Assignment: Up to and including the line that contains "You are a computer-use agent. The width", return every line from the start of the data, unchanged.

#####

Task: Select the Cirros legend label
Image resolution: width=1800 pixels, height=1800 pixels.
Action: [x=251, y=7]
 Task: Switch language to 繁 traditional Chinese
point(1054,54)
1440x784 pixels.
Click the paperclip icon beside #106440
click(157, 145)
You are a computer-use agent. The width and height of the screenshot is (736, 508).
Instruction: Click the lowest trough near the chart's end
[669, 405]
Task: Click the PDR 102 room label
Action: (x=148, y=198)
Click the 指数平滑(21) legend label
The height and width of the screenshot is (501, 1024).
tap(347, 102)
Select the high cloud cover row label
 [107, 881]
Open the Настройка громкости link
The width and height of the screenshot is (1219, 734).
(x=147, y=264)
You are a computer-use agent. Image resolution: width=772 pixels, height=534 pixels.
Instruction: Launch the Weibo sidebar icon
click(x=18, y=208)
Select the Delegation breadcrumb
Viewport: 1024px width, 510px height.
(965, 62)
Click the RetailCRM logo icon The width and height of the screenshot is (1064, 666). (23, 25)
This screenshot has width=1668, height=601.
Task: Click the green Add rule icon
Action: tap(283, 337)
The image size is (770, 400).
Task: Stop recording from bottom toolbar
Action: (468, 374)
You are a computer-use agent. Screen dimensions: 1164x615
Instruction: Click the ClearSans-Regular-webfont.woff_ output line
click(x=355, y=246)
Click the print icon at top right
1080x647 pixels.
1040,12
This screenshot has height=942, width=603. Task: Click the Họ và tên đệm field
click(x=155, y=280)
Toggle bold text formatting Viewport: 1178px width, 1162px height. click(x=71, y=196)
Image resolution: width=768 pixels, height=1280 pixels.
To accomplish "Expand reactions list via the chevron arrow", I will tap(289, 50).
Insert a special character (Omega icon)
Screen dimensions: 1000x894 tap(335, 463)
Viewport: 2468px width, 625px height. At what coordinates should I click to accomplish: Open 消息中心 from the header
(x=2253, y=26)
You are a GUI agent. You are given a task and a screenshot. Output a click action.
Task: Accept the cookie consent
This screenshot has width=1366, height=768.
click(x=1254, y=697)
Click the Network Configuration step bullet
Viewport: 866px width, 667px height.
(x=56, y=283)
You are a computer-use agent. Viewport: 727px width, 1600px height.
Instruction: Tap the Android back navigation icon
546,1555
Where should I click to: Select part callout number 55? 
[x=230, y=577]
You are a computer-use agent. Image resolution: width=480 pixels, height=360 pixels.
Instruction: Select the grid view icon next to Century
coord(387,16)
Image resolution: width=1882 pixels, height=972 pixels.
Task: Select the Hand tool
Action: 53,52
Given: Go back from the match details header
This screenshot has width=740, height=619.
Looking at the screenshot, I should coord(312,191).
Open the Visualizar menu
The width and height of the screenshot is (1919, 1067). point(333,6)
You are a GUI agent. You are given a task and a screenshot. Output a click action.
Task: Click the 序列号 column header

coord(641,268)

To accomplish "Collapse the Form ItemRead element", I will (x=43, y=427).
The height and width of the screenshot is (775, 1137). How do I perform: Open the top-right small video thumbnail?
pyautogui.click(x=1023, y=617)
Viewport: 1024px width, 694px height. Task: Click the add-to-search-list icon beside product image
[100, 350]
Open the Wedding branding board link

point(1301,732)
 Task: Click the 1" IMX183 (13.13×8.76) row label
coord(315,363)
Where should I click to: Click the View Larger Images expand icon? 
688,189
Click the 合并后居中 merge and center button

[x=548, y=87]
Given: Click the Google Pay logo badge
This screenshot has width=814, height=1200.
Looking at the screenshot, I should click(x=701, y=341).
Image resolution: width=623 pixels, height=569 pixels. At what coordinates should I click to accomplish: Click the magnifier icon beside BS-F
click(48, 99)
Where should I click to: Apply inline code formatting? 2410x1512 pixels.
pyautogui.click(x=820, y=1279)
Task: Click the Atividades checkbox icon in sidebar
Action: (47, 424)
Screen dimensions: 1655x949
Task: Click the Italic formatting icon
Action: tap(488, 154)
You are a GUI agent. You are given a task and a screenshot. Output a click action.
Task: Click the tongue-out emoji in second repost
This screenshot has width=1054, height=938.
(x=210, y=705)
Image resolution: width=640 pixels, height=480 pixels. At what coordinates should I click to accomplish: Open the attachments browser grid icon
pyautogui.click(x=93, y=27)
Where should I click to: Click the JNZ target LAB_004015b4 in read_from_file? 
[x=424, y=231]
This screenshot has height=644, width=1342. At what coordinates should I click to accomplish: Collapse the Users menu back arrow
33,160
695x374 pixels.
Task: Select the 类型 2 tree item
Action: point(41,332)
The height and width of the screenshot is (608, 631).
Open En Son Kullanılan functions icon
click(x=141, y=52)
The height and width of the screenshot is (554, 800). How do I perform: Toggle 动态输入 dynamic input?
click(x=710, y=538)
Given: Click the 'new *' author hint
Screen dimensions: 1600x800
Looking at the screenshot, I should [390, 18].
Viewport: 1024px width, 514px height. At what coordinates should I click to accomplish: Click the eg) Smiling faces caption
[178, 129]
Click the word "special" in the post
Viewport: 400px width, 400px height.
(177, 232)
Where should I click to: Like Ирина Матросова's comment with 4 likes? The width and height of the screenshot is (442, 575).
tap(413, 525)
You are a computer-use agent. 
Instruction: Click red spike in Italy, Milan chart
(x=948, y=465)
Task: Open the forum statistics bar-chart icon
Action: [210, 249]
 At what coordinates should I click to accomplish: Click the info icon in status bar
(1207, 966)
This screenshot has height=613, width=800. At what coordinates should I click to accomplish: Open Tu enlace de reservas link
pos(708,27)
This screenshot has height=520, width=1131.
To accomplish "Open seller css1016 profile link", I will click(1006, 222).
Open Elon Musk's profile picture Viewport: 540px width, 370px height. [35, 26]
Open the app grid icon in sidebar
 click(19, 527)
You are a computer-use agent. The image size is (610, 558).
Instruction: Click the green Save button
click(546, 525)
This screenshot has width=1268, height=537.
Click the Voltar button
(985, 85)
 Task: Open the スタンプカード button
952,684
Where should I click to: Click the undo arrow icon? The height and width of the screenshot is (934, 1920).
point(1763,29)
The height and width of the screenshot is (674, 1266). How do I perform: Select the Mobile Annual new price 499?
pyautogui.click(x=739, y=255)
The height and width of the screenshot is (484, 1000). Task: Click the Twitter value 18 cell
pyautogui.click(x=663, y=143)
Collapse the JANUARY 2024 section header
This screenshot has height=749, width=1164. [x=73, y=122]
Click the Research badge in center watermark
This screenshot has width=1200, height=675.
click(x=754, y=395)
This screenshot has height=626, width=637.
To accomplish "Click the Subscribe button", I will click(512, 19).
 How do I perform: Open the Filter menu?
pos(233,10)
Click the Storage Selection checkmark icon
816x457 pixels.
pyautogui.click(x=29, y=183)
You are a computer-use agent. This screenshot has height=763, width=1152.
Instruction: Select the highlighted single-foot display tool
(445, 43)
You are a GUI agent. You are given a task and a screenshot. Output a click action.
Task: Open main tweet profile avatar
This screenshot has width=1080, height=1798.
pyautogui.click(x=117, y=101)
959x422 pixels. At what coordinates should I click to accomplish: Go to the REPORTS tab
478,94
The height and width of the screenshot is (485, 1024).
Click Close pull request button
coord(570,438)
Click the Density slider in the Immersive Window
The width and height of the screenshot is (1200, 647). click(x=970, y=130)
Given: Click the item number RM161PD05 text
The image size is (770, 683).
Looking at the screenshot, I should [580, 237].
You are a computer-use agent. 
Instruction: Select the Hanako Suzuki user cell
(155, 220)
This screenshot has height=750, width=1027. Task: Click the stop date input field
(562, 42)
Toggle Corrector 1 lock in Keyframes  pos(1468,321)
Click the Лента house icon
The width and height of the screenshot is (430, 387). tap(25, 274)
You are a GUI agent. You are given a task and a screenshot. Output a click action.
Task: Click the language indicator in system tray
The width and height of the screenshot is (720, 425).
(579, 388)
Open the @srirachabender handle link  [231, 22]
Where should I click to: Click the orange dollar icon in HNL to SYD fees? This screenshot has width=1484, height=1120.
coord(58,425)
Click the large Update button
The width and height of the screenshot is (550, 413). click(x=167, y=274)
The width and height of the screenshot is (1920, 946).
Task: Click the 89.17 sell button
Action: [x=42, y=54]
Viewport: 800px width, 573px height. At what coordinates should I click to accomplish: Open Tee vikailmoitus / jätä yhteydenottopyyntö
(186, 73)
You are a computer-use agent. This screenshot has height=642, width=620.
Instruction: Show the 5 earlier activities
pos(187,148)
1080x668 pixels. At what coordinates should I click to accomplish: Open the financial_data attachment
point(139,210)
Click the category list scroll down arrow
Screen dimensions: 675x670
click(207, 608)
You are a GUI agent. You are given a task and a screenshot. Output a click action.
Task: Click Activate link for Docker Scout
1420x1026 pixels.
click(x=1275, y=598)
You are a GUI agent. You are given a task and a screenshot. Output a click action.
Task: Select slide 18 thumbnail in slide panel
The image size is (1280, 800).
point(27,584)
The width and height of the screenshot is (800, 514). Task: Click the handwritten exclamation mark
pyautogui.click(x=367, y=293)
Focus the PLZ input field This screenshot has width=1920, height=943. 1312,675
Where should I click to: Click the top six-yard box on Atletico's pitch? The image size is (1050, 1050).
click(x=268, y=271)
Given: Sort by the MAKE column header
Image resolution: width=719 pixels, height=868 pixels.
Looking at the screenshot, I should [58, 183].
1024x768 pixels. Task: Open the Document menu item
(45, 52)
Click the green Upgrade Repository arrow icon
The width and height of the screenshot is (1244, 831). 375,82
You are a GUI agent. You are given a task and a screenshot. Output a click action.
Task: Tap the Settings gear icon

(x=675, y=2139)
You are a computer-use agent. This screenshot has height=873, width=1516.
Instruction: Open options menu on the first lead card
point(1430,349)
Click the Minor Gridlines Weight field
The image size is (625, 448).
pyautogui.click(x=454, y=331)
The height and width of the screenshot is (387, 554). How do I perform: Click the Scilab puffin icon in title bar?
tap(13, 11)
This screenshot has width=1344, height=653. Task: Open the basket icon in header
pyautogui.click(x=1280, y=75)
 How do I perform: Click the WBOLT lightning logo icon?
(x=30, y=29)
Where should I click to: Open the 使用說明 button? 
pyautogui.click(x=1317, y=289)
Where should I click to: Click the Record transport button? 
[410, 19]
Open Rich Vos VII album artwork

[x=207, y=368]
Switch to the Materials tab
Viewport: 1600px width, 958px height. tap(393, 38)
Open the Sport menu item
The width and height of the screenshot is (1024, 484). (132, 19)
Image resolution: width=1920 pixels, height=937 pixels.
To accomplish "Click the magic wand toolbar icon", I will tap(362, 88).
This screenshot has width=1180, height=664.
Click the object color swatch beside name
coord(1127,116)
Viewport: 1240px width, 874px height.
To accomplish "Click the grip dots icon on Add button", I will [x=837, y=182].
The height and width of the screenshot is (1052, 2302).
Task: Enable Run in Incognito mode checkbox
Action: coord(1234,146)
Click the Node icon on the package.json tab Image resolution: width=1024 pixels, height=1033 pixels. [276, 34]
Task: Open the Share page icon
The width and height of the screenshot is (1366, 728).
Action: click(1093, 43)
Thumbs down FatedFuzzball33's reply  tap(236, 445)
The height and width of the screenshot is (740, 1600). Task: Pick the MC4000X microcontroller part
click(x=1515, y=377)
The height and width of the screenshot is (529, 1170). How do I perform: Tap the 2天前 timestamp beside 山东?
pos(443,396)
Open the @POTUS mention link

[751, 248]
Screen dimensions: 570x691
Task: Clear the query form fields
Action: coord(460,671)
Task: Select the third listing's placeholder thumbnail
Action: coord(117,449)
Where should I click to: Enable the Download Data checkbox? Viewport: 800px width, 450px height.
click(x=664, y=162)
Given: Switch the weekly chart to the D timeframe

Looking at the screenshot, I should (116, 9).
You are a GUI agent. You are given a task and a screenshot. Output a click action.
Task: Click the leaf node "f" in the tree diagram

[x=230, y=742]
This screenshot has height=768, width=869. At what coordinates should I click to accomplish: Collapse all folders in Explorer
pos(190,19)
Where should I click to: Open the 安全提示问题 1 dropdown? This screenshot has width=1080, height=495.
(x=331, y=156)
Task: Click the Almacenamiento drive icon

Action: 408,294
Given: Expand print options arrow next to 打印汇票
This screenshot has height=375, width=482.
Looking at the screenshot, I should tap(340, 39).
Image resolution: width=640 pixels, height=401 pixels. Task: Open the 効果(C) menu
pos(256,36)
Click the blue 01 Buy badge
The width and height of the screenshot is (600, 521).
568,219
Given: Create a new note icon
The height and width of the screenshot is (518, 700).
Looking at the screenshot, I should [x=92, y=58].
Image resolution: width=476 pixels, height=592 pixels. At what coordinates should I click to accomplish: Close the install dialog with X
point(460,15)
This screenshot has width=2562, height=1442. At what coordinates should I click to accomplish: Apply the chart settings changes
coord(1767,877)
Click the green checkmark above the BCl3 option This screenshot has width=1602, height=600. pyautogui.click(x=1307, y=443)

#####

Response for this exercise:
Task: Select the Cirros legend label
Image resolution: width=1800 pixels, height=1800 pixels.
Action: [x=251, y=7]
 Task: Switch language to 繁 traditional Chinese
point(1054,54)
1440x784 pixels.
Click the paperclip icon beside #106440
click(157, 145)
You are a computer-use agent. The width and height of the screenshot is (736, 508).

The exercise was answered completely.